During certain songs, Dolenz would show off unreleased, heavily watermarked clips of his fallen brothers just hanging out. And though many had been seen by the public, among the most poignant were a trio of five-or-so-minute tribute compilation videos, each one giving a nod to Davy Jones, Peter Tork, and Michael Nesmith, respectively.
click to enlarge Micky Dolenz - Photo by Josh Bradley
Photo by Josh Bradley
Micky Dolenz
Dolenz recalled how him and Davy had so much in common—including both being child actors—and how his 2012 passing was a shock.

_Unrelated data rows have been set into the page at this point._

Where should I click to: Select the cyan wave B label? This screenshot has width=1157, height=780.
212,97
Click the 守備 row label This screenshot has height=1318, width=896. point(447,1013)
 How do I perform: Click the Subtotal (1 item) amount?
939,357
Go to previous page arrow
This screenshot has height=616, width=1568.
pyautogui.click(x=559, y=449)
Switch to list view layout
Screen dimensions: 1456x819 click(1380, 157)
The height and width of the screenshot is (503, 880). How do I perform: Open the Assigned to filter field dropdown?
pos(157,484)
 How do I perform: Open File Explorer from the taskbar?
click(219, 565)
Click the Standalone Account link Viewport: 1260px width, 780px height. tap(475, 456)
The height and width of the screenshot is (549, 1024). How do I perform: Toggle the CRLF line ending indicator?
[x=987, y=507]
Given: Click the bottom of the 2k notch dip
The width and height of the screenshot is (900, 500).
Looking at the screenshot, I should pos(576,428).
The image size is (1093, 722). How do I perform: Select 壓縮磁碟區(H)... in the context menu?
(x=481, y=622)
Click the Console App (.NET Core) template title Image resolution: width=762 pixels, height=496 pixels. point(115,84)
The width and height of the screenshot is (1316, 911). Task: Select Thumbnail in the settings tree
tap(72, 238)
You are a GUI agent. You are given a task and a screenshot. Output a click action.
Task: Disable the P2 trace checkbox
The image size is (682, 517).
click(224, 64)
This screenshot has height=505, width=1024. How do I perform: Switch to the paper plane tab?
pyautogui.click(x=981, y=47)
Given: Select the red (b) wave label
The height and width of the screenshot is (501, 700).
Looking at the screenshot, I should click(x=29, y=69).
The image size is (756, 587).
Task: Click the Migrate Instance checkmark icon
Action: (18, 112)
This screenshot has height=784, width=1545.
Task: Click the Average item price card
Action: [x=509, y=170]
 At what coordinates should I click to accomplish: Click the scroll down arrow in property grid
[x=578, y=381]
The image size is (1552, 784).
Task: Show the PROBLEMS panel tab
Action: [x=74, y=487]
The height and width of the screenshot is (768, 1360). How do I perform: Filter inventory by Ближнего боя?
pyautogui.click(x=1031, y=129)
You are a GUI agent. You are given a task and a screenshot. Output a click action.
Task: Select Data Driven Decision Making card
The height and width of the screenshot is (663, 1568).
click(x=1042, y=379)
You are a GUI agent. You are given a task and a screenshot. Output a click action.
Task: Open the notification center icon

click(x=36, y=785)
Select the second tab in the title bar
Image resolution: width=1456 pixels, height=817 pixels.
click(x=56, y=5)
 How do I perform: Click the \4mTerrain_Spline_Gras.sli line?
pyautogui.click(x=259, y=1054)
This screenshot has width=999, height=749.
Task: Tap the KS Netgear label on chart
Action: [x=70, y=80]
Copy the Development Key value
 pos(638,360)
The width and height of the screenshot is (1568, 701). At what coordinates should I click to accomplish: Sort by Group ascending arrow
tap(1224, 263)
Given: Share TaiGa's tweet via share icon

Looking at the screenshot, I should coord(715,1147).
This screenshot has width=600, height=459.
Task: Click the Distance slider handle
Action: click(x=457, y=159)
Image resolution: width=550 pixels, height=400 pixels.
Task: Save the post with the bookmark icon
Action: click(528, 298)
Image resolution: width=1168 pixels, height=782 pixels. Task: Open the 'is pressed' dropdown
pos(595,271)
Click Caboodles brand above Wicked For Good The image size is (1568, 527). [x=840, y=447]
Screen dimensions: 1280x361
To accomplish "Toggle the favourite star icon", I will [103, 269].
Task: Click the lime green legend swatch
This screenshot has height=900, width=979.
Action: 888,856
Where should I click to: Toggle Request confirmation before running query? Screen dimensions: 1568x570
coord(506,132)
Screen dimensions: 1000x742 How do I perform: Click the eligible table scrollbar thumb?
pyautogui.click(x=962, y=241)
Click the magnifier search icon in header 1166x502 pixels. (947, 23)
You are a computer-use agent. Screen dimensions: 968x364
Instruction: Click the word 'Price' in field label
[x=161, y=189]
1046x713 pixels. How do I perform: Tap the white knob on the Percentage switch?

He also described Peter Tork—who died of cancer in 2019—as a “straaaange dude,” but incredibly intelligent, despite his character’s blockish demeanor on the TV show. “He was the only one on the show who actually had to play a character,” Dolenz explained.

Then, there was ol’ Papa Nez.

Dolenz didn’t have any beef with anyone in The Monkees, really. But Nesmith’s death hit him so hard, he still didn’t quite have the words, other than looking back on his last tour with him. “How many of you guys saw the last tour?” Dolenz asked, to which about half the crowd raised hands. “What a great trooper. He sure hung in there, didn’t he?”

He did. And let’s hope that Micky does the same.